BEGIN

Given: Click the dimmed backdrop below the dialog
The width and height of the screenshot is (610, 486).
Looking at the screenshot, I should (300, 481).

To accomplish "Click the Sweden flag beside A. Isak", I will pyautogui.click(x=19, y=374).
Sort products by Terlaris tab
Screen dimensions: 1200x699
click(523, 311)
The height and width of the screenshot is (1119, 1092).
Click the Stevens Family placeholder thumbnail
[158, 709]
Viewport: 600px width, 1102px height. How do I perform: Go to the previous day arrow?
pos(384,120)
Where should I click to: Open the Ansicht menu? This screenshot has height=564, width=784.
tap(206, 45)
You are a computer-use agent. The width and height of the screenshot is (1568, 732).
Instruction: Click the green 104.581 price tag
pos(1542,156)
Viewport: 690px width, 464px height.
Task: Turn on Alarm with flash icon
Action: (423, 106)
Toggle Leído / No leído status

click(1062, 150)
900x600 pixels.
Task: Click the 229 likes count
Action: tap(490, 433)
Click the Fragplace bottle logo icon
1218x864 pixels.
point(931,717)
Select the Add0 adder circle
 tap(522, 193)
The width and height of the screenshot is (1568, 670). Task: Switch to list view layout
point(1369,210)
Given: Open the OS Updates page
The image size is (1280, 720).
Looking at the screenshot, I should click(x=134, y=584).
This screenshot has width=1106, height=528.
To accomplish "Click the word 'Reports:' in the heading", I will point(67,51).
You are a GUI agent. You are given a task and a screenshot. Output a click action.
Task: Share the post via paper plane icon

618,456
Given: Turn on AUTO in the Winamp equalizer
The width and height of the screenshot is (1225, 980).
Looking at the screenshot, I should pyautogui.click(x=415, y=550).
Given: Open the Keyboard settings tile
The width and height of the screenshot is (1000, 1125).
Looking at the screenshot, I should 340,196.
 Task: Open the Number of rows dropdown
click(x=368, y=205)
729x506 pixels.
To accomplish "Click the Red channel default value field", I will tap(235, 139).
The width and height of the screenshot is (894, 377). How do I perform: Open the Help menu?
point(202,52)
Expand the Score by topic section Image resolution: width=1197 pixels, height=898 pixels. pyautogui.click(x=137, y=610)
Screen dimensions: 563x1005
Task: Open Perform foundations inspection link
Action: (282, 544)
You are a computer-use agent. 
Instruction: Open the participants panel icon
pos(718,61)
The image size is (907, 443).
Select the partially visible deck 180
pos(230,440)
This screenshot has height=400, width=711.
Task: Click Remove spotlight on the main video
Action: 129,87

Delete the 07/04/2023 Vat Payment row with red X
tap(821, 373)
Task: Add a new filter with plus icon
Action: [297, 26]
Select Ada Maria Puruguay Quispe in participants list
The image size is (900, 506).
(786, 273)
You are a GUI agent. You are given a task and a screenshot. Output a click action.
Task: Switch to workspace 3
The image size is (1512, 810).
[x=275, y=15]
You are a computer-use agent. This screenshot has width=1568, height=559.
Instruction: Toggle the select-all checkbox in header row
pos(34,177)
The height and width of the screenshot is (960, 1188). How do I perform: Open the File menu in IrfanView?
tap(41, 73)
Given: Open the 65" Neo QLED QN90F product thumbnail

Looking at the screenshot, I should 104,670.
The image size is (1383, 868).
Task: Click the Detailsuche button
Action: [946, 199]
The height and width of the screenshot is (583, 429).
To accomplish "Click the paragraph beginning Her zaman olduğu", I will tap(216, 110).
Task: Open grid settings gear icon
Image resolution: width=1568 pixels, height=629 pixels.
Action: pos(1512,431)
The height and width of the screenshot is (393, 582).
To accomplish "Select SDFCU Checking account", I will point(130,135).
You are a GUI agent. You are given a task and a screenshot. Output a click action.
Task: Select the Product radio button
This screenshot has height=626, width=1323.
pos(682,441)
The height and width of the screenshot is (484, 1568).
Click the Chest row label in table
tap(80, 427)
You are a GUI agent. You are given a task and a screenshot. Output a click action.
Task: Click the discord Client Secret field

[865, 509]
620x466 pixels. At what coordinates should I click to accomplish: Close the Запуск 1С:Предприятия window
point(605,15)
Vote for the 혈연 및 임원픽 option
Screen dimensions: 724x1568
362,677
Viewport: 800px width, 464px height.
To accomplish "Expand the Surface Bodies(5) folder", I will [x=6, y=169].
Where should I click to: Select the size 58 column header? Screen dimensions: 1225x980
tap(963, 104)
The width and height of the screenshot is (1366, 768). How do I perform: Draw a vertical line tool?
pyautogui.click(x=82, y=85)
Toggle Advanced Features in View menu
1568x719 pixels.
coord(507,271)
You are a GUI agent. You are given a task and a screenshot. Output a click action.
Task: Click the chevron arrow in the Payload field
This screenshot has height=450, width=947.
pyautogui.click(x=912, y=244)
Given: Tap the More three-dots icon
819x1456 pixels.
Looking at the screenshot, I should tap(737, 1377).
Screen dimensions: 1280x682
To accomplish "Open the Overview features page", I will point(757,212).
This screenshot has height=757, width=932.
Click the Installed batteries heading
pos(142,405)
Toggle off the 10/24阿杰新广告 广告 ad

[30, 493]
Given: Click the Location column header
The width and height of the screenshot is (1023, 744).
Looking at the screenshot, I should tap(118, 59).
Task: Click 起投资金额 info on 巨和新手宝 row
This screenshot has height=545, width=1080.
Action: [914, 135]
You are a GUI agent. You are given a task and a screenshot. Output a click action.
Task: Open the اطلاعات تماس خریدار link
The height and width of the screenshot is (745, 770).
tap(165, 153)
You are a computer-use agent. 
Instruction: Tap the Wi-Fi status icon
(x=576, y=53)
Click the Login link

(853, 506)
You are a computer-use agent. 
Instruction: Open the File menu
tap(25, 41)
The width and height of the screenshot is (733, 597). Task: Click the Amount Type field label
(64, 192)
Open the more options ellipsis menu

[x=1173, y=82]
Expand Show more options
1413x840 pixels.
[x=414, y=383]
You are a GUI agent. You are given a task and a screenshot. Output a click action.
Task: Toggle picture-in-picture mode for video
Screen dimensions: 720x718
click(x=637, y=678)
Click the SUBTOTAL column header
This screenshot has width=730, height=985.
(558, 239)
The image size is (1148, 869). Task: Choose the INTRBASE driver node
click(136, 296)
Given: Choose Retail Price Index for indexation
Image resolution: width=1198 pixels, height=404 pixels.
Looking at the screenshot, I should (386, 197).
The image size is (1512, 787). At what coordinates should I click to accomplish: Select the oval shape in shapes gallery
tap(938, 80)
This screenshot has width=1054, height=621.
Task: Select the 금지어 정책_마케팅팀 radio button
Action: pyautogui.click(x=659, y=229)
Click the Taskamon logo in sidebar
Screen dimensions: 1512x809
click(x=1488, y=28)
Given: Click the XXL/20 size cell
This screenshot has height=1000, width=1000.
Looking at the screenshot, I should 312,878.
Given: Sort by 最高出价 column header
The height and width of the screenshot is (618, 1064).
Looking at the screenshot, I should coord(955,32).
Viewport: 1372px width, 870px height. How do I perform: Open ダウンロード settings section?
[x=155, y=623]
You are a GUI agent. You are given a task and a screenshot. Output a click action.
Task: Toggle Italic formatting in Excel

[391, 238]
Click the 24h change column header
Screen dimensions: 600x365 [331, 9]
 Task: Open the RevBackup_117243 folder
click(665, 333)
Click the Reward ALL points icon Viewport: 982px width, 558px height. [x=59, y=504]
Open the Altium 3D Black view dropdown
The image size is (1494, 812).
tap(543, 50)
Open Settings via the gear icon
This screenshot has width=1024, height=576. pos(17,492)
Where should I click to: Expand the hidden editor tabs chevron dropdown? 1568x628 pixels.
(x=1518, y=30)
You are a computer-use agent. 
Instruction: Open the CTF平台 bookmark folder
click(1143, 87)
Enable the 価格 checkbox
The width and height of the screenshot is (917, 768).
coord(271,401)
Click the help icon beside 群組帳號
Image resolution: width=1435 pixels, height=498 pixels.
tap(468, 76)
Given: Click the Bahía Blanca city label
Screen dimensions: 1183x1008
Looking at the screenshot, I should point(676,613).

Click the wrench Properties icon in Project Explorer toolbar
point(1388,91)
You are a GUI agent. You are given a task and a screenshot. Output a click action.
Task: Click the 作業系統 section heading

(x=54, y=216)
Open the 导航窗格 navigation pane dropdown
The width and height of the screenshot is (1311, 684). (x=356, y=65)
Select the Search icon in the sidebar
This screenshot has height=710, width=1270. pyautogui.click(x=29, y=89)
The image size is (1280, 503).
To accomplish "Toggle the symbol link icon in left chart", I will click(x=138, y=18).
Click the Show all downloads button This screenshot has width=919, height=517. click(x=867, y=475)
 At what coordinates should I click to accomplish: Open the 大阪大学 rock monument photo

END

» **Your assignment**
Word for word, reproduce the listing above from its start up to and including the line that has "The height and width of the screenshot is (1119, 1092).". Give only those lines.

» **Finished task**
Given: Click the dimmed backdrop below the dialog
The width and height of the screenshot is (610, 486).
Looking at the screenshot, I should (300, 481).

To accomplish "Click the Sweden flag beside A. Isak", I will pyautogui.click(x=19, y=374).
Sort products by Terlaris tab
Screen dimensions: 1200x699
click(523, 311)
The height and width of the screenshot is (1119, 1092).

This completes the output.